Interdisciplinary Perspectives on Family Formation Policies (2019-2020)
This project, seed-funded by the OX-BER partnership, explores the potential challenges in linking policies oriented to the pre-parental phase of family with those oriented to the parental phase. Theories on the latter are far more developed than on the former, certainly from a social policy perspective. At the project’s core is a critical and forward-looking analysis, surveying the existing relevant regulation in a range of policy fields. The first strand of the project will develop a descriptive overview of the patterns of policies across countries; the second will uncover the specific tensions created within particular policy packages and fields. The planned outputs from the project include a symposium and a number of publications, including a background research paper, a project/symposium report and at least one journal article.
Assessing and Monitoring Family Policy (2015-2017)
The overall objective of the project, funded by the John Fell Fund, was to undertake a state of the art review of the available data on family policy in an international comparative context and to create a database of the most significant family-related policy developments in the UK. The policy fields covered include financial supports for families, parental leave and early childhood education and care. The database is known as the Oxford Family Policy Database and can be accessed here.

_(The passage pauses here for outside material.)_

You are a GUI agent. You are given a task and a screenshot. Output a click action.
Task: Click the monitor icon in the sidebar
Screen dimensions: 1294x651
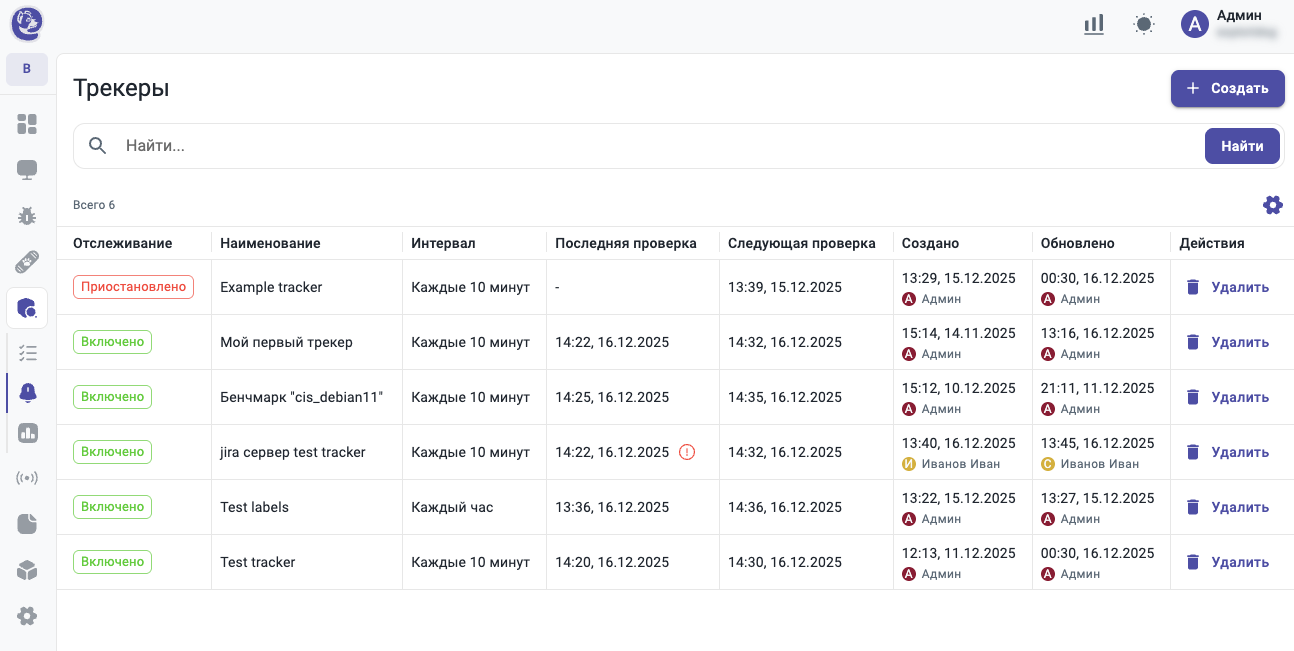click(x=27, y=170)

Past projects in which she played a leading role:
Governing ‘New Social Risks’: The Case of Recent Child Policies in European Welfare States (2011-2014)
This Economic and Social Research Council funded project critically reviewed the child-centred investment approaches that are now being adopted widely in Europe. The research focus was on interventions with parents, especially parenting programmes of various kinds in four countries: France, Germany, the Netherlands and UK. As well as examining how they functioned, the research project identified the ambiguities in recent policies for families and children, e.g., the tension between helping and controlling families and the possibility that new social divides between different kinds of families are being generated. Download the Policy Brief.
Poverty and Social Exclusion in the UK, the 2012 Survey (2010-2014)
The primary purpose of this research grant, shared between six partner universities, was to advance the theory and practice of poverty and social exclusion measurement. A central component of the project was a major national survey of poverty and social exclusion run in 2013. Other more qualitative research projects were also undertaken to identify people’s experiences of poverty. With funding to the value of over £4.5 million, the project involved a large multi-disciplinary team. One of the elements which Mary Daly oversaw was the qualitative study of family life in conditions of low income and poverty. See www.poverty.ac.uk
Other research which she completed during the last years include:
- A project for UNICEF to develop an analytic framework and undertake scoping research on the nature and growth of family support and parenting support policies on a global basis. The final report, published in 2015, can be seen here.
- A contributory report to the UN flagship Report – Progress of the World’s Women 2015- 2016 – on key developments in child-related financial transfers and early childhood education and care services on a global basis. The report has been published as a UN Women Discussion Paper in 2015 and be found here.